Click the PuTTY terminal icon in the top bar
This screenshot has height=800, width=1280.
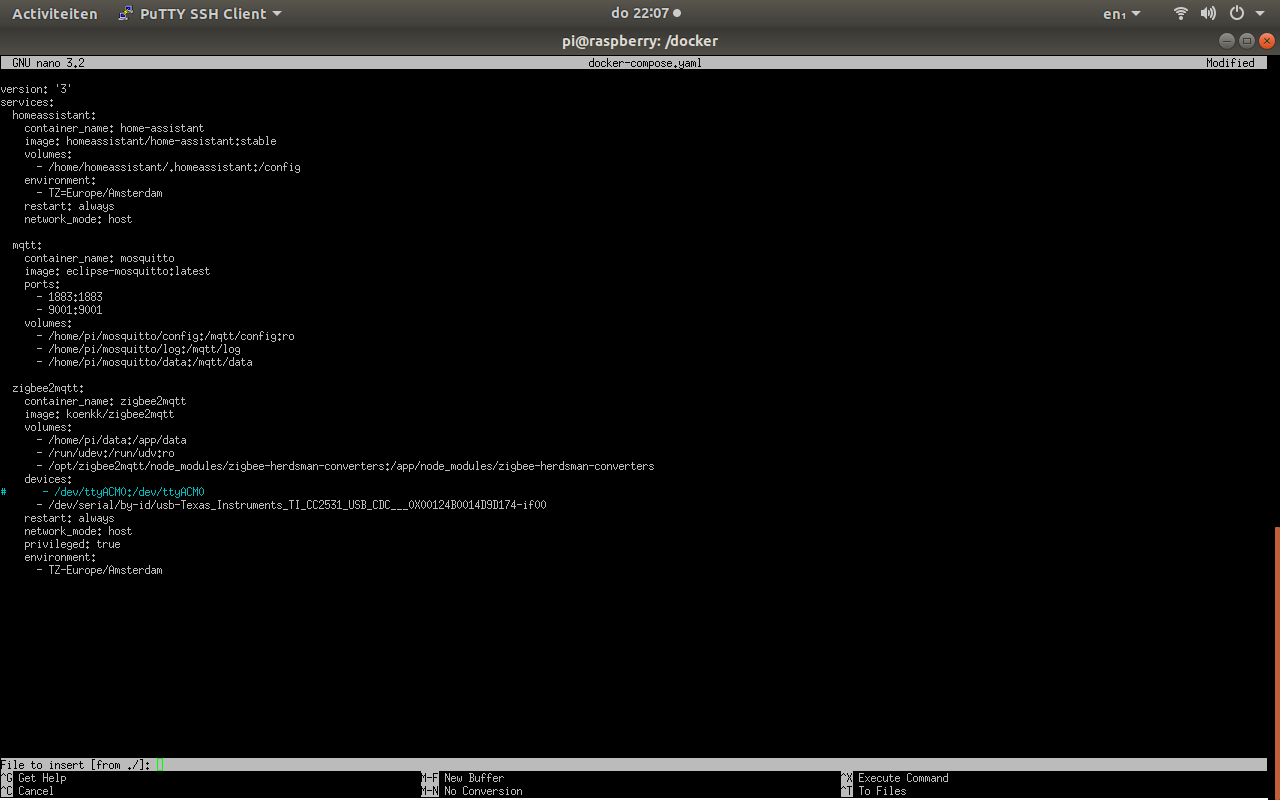(x=124, y=13)
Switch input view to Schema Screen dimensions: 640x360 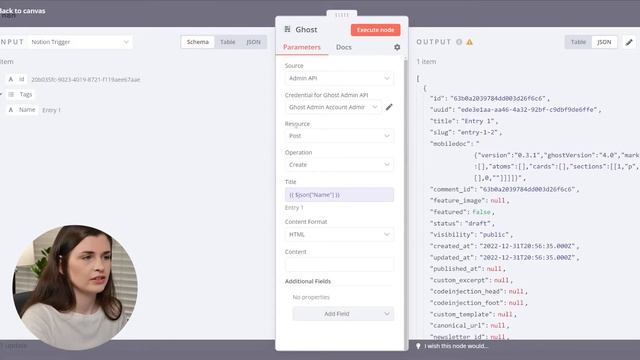point(198,42)
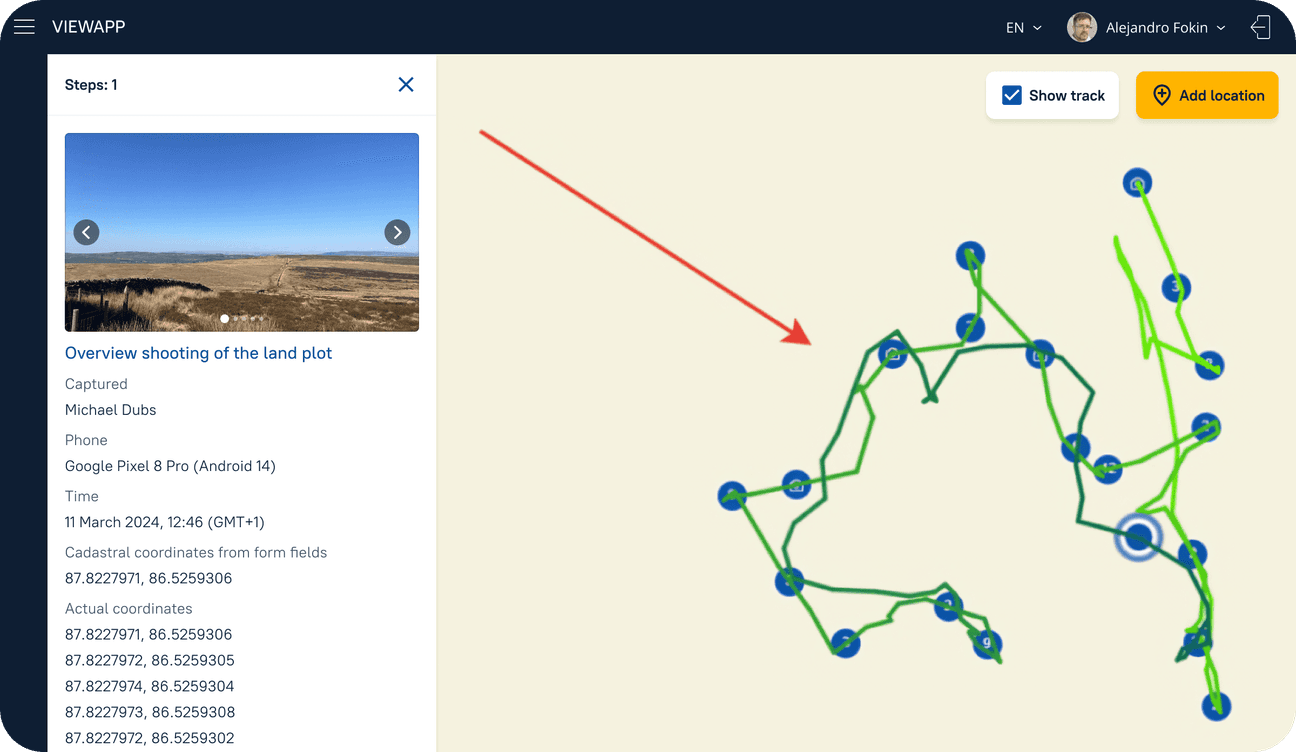Select the first carousel pagination dot
1296x752 pixels.
tap(224, 319)
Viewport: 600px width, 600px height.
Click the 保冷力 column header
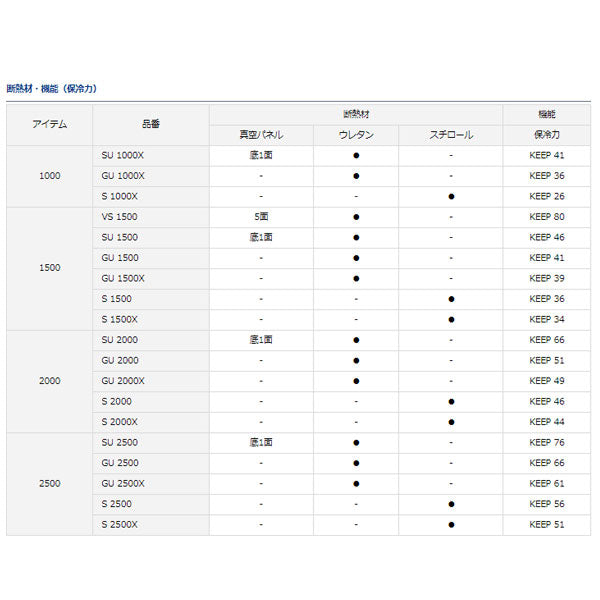pos(547,135)
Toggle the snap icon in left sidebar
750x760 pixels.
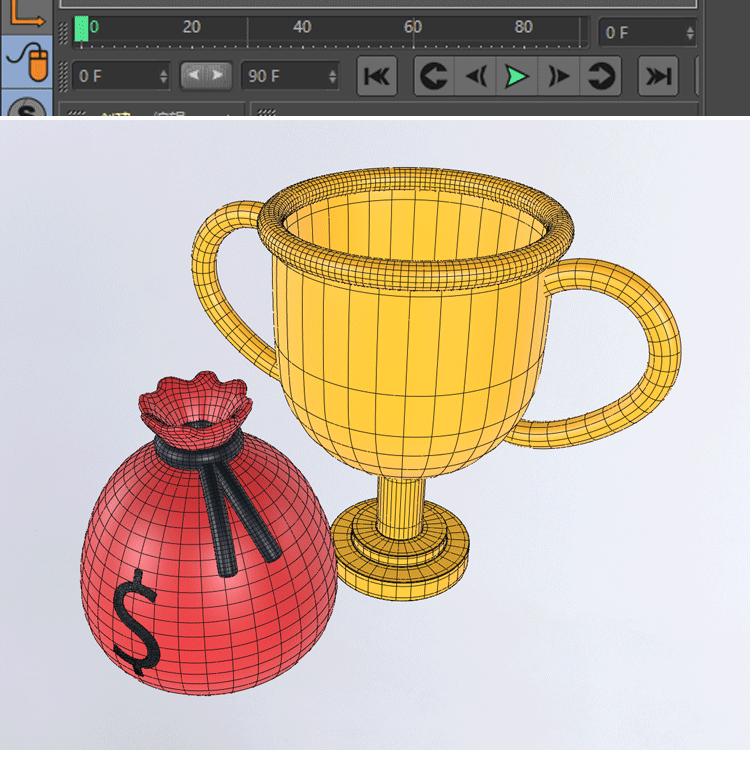28,107
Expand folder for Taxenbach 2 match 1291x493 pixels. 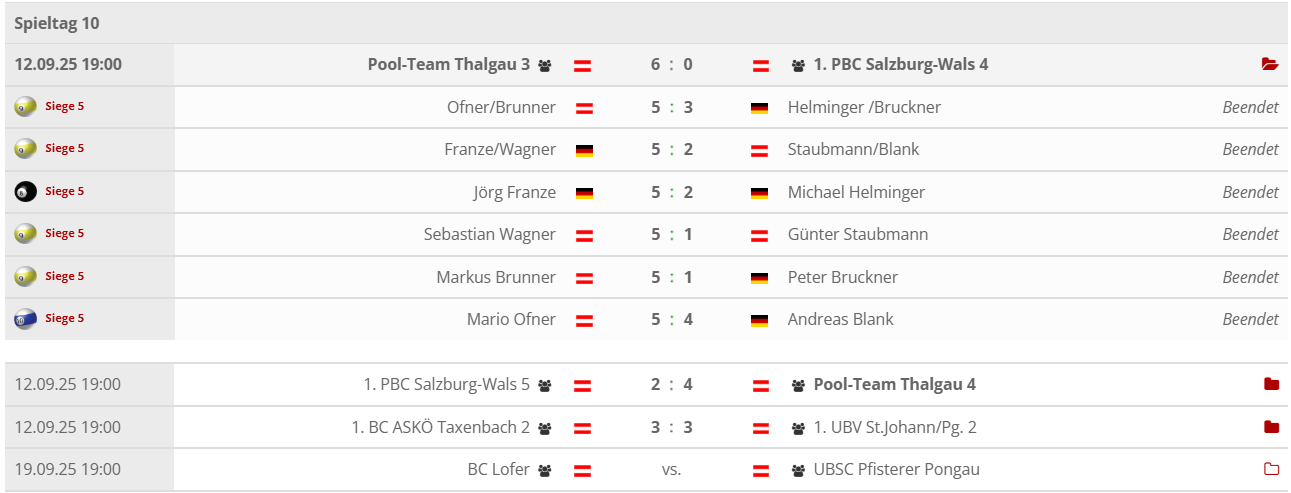tap(1271, 428)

* * * * * * *

Action item: Read the records above. Show each line that has the string "icon".

Answer section:
Click the PuTTY terminal icon in the top bar
Toggle the snap icon in left sidebar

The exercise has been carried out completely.